The first step is to not admit to everything to quickly. The first thing Te’o did was deny that he’d ever met this woman, despite the fact that many, many news stories talked about their magical meeting at the end of the Stanford game, and he never took a moment to correct anyone. Most of us aren’t going to have stories written about the first time we fictionally met our girlfriends, so most of us won’t have to talk about how it’s the truth until some fact checker does their job and finds out that it’s not true. Don’t admit it. Remember - there’s the truth, then there’s what we can convince people. 

Double check where you get your pictures. I joke about my girlfriend, Emma Stone, all the time. If I show anyone a picture of Emma Stone, it’s pretty obvious that I pulled it from Entertainment Weekly and just photoshopped myself into the picture. She’s never really re-enacted episodes of Star Trek in my basement with my cats. (She would make a pretty cute Captain Picard, though....) Double check your source materials, people. Even if you pick “random” pictures, they’re pictures of a real person. Make sure they’re not in your circle, or it’s going to be pretty awkward explaining why you have pictures of your best friend’s cousin’s roommate’s brother’s girlfriend sitting on your desk. 
Social media is your enemy on this. You were supposed to be having a good time with your fake girlfriend in Boca Raton at Spring Break, but you just HAD to post all those pictures of your risotto for one during that time. I mean, I’m sure it was good, but it just exposed you. Here’s what you do: you just say that you posted everything to Myspace. You’re just getting ahead of the trend and waiting for it to come back. No one will double check this. If they do, head to Friendster, if any of it still exists. If people still continue to check, change your name. It’s a lot less hassle than trying to remove your presence from Social Media.

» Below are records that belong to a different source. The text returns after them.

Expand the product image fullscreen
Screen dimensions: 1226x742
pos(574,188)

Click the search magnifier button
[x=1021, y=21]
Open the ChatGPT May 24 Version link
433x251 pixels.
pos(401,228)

Love letters, fake clothing, and sending yourself flowers may be old-school, but they can be effective at throwing people off your scent of admitting. How can they ignore the extra large cuddle teddy bear? Plus, if you order a large one, you can hide in it when things really hit the fan. It worked for Sean Connery in The Avengers that came out a few years ago. (The bad one. Not the cool one with Mark Ruffalo.) But you don’t remember that Sean Connery was in one of the worst movies ever made. And people will be thrown off as you hide in your giant teddy bear suit of armor. As a plus, you’ll look extra cute.

If all else fails, hire an actress. Look, there are a ton of actresses that can be hired out as fake girlfriends, and if romantic comedies have taught us anything, they’ll end up falling in love with you after you win over the woman you’re actually trying to make jealous by having a fake girlfriend to begin with, then you realize she’s not the one you’re want to be with, and you can go back and win the actress over with a big romantic gesture as she slowly walks away to the indie soundtrack. Ah. True Love.

(Side note: this post may seem a bit mean spirited, since yes, I am focusing on Te’o and his fake girlfriend. What’s more mean-spirited is trying to get the edge on the NFL Draft by having a story - one with factual errors you never correct despite countless new stories reporting it - using it to play on everyone’s sympathies, then crying “victim” when you are found out. This is part of a larger trend that is the sad price of reality shows: it’s not enough Te’o can play a game well, but without his story then he’s like all of the other people who can play a game. He needed a hook. A story. So he came up with one, and was found out. And he didn’t come clean.)